El lanzamiento está programado para el 1° de junio desde el atolón Kwajalein, en las Islas Marshall. La nave de rescate, llamada Link, se desprenderá de un cohete Pegasus XL, lanzado desde un avión sobre el Pacífico, y navegará durante varias semanas hasta alcanzar al Swift. Una vez allí, intentará atrapar el satélite con tres brazos robóticos y elevar su órbita para prolongar la misión varios años más.


"Si no lanzamos en junio, existe un riesgo real de que esta misión no se concrete", advirtió Ghonhee Lee, fundadora y CEO de Katalyst. A fines del verano boreal, el Swift caerá por debajo de los 320 kilómetros de altitud: demasiado bajo para operar con seguridad dos naves acopladas bajo la influencia del arrastre atmosférico.


El escenario empeoró en los últimos meses. La actividad solar intensa provocó tormentas geomagnéticas que expandieron la atmósfera superior, acelerando la caída del satélite. Lo que antes se calculaba como una reentrada para finales de 2026 o principios de 2027 ahora proyecta un intervalo entre julio y octubre próximos.


Ingeniería a contrarreloj: diseño, prueba y verificación al mismo tiempo

Katalyst tiene alrededor de 40 personas dedicadas al rescate, todas dentro del mismo espacio de trabajo. Cuando algunos proveedores no pudieron cumplir los plazos inusuales, la empresa cambió de vendedor o fabricó los componentes internamente. 

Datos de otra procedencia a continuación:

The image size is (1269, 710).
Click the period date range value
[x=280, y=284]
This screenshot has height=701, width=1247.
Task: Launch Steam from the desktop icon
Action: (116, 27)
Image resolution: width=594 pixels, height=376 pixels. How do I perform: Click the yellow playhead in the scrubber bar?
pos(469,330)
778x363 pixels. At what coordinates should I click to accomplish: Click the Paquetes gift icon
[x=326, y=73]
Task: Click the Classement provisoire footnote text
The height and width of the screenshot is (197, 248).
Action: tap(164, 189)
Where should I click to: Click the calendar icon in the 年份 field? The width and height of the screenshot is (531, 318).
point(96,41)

El desafío técnico va más allá del tiempo disponible. El Swift nunca fue concebido para recibir visitas en órbita. Katalyst no cuenta con fotos del sector inferior del satélite, el ángulo desde el cual se realizará la captura, porque ese registro sencillamente no existe en los archivos de la NASA ni de Northrop Grumman, que construyó la nave en 2004. La pintura exterior lleva 22 años expuesta a la radiación ultravioleta y probablemente se encuentre agrietada. El aislamiento térmico, degradado por el oxígeno atómico del entorno espacial, puede fracturarse como vidrio al primer contacto.

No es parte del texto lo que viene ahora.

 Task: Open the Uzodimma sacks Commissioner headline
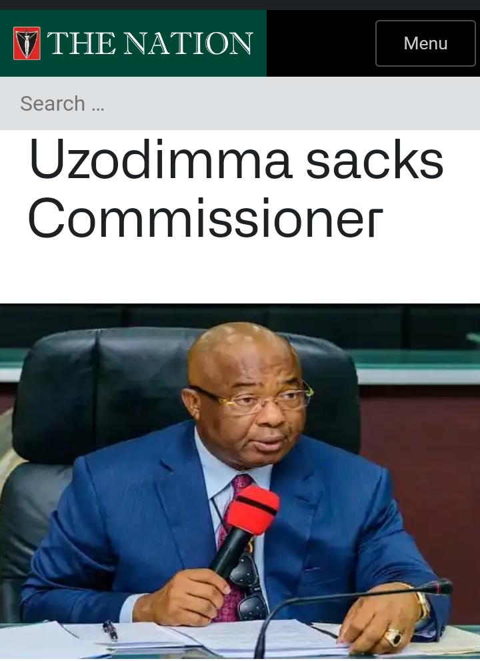(x=236, y=189)
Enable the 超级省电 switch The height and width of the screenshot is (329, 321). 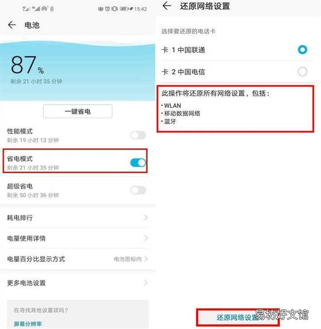[x=138, y=190]
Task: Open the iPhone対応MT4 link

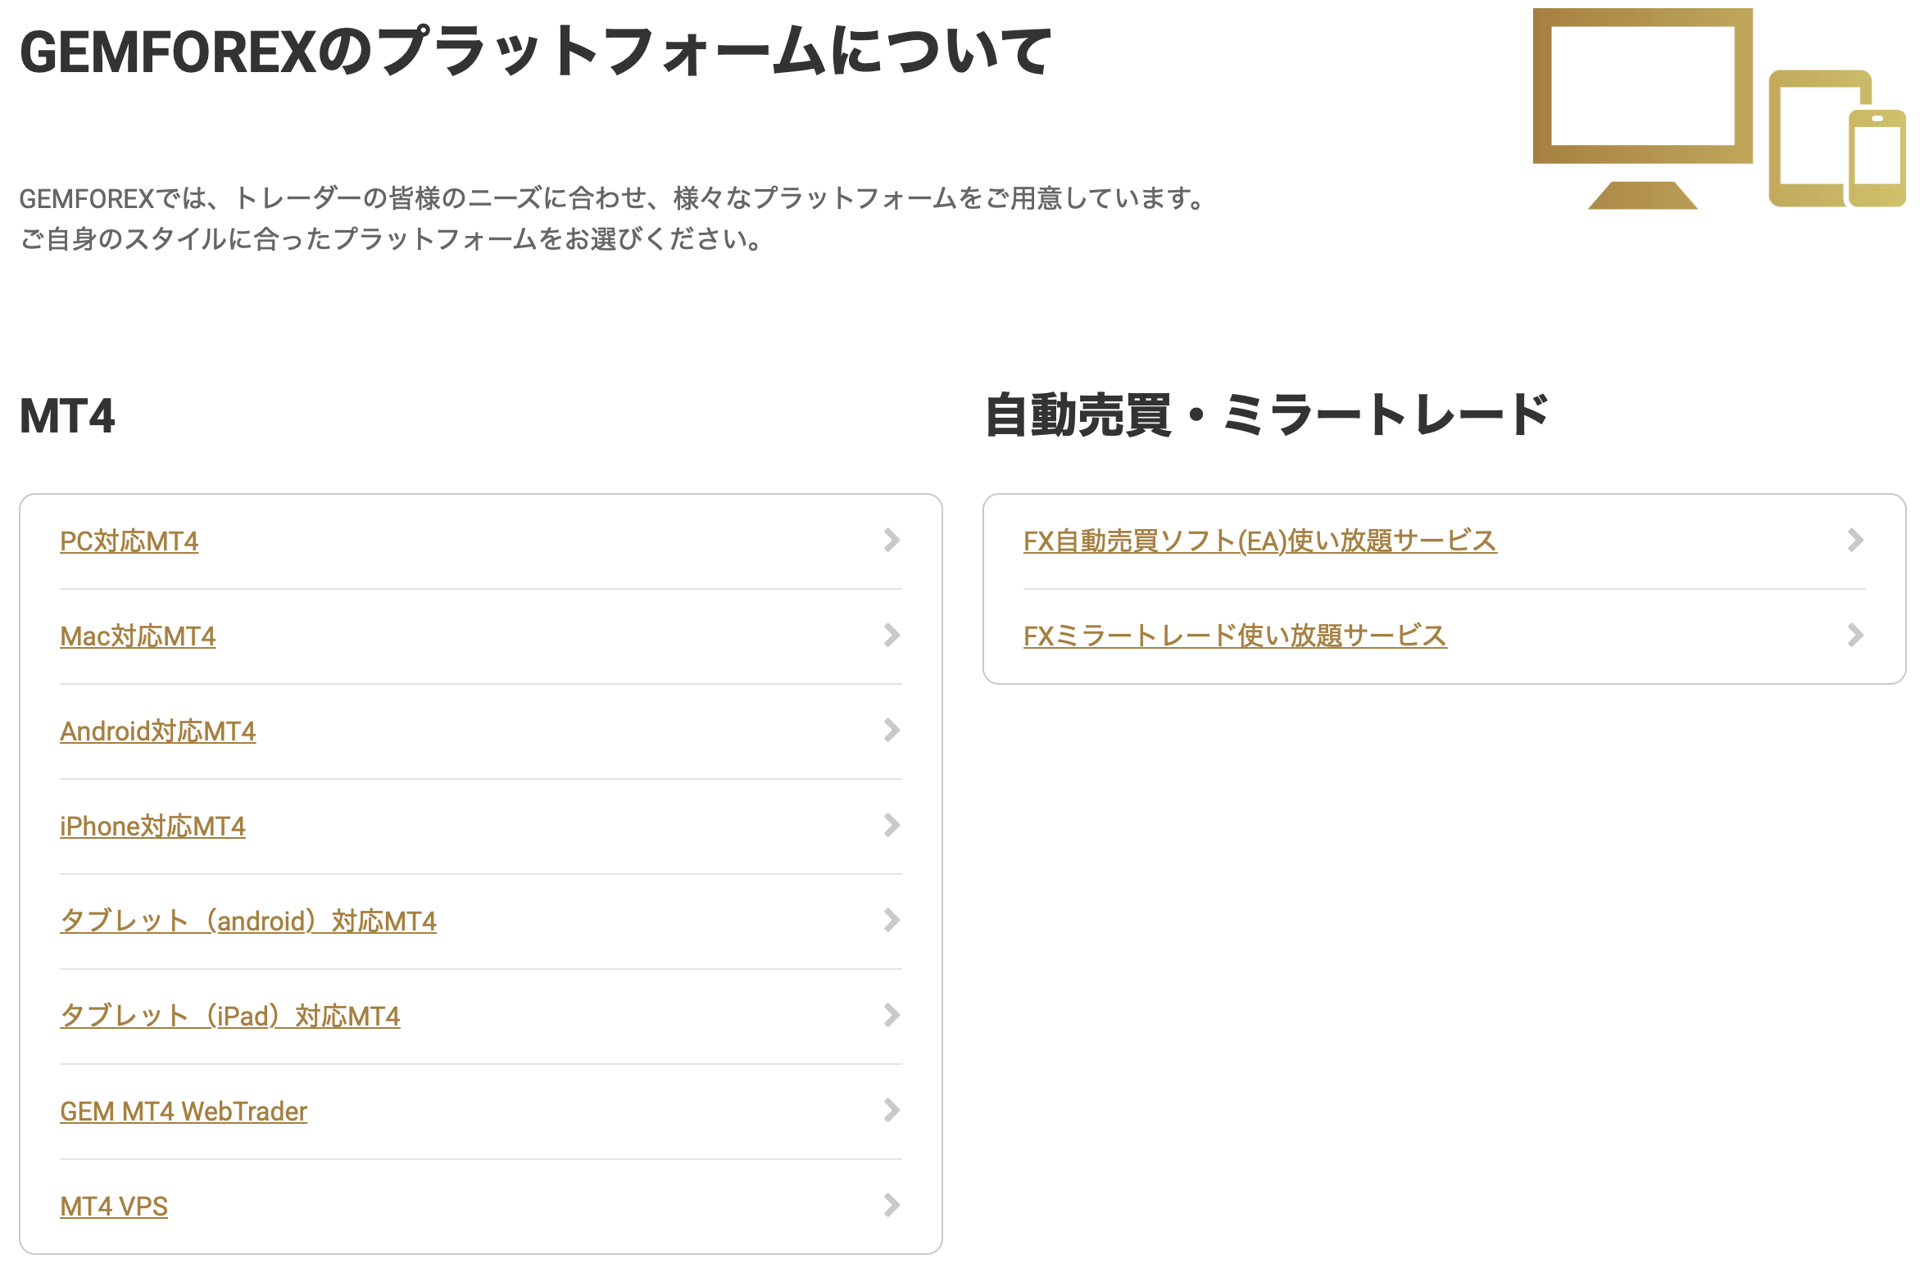Action: click(152, 826)
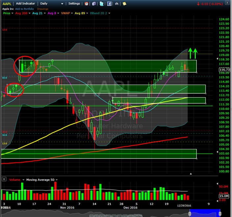Open the Settings menu
This screenshot has width=232, height=217.
pyautogui.click(x=74, y=4)
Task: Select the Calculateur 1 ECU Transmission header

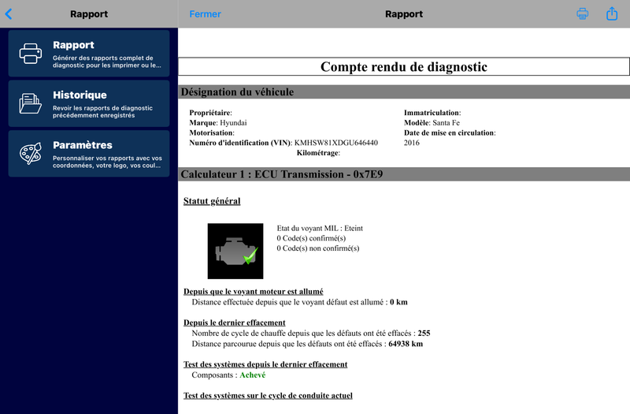Action: point(404,174)
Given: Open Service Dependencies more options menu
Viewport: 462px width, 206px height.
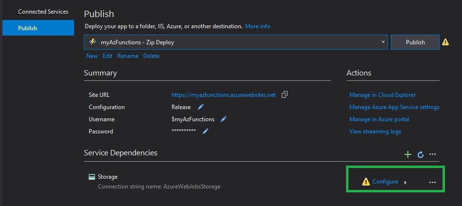Looking at the screenshot, I should [x=432, y=154].
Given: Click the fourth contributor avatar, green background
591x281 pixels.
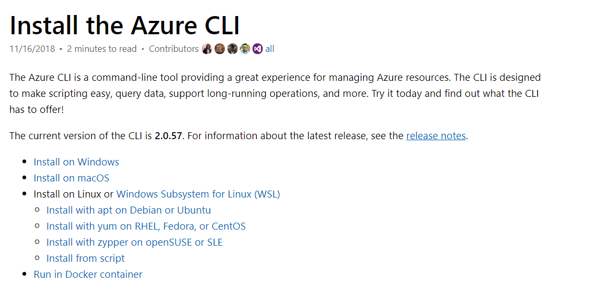Looking at the screenshot, I should pyautogui.click(x=245, y=49).
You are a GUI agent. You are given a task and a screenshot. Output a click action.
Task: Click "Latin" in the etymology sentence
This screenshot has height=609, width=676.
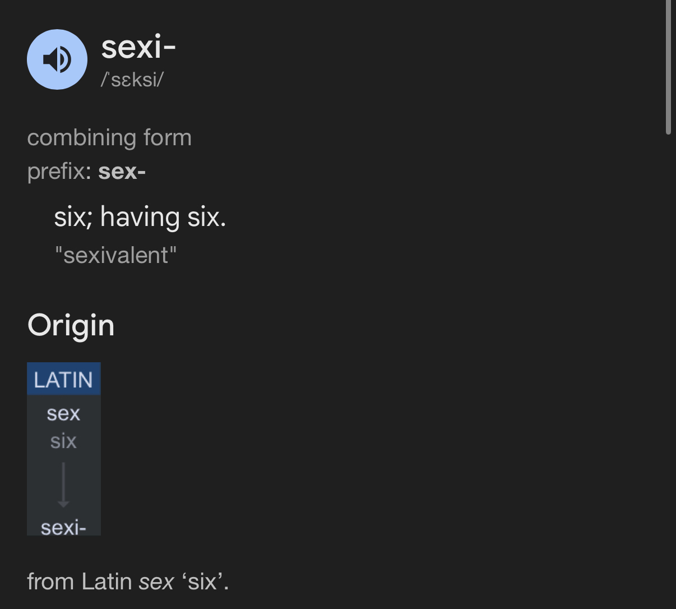107,582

Los brazos robóticos del Link fueron diseñados para adaptarse a distintos escenarios: buscarán bordes firmes donde aferrarse y evitarán superficies frágiles.


El cohete elegido para el lanzamiento también resulta llamativo. En lugar de un Falcon 9, la opción más confiable del mercado, Katalyst optó por el Pegasus XL, un vehículo de lanzamiento aéreo que no vuela desde 2021 y cuyo programa está en retirada. La razón es práctica: la órbita del Swift oscila entre 20 grados norte y sur de latitud para evitar la Anomalía del Atlántico Sur, una zona de mayor radiación. Un Falcon 9 dedicado desde Cabo Cañaveral costaría entre 65 y 70 millones de dólares, mientras que el Pegasus puede alcanzar esa inclinación ecuatorial y opera desde una plataforma aérea móvil, despegando desde cualquier latitud conveniente.


La NASA entiende que el éxito no está garantizado. Pero lo que sí está claro es que la agencia prefiere esta apuesta a construir un sucesor desde cero: Swift sigue siendo el único satélite estadounidense capaz de detectar y orientarse hacia destellos de rayos gamma, las explosiones más energéticas del universo conocido, antes de que su resplandor se extinga.


Si el Link logra acoplarse y relanzar al Swift, habrá conseguido algo que ninguna empresa pequeña intentó antes: rescatar un satélite científico activo al borde de la reentrada, sin que ese satélite fuera diseñado para recibirla.